Tom Lane wrote:
> There's a fairly interesting crash here:
> http://www.pgbuildfarm.org/cgi-bin/show_log.pl?nm=jaguar&dt=2008-07-16%2003:00:02
> The buildfarm was nice enough to provide a stack trace at the bottom of
> the page, which shows clearly that autovac tried to pfree a null
> pointer.
>
> What I think happened was that the table that was selected to be
> autovacuumed got dropped during the setup steps, leading get_rel_name()
> to return NULL at line 2167. vacuum() itself would have fallen out
> silently ... however, had it errored out, the attempts at error
> reporting in the PG_CATCH block would have crashed.
Ouch. This was introduced when we added the PG_TRY block to add the
errcontext and resume vacuuming with the next table; the original code
was clean about this problem.
> I see that we already noticed and fixed this type of problem in
> autovac_report_activity(), but do_autovacuum() didn't get the word.
> Is there anyplace else in there with the same issue?
I'll have a more detailed look.
> For that matter, why is autovac_report_activity repeating the lookups
> already done at the outer level?
Ah, good catch -- it's because the outer code was added later.

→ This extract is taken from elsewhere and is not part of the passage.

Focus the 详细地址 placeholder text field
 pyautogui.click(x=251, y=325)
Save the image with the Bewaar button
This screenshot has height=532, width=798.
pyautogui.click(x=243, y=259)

It
should be easy to pass the names down, I think.
> One other point is that the postmaster log just says
>
> TRAP: FailedAssertion("!(pointer != ((void *)0))", File: "mcxt.c", Line: 580)
> [487d6715.3a87:2] LOG: server process (PID 16885) was terminated by signal 6: Aborted
>
> Could we get that to say "autovacuum worker" instead of "server"?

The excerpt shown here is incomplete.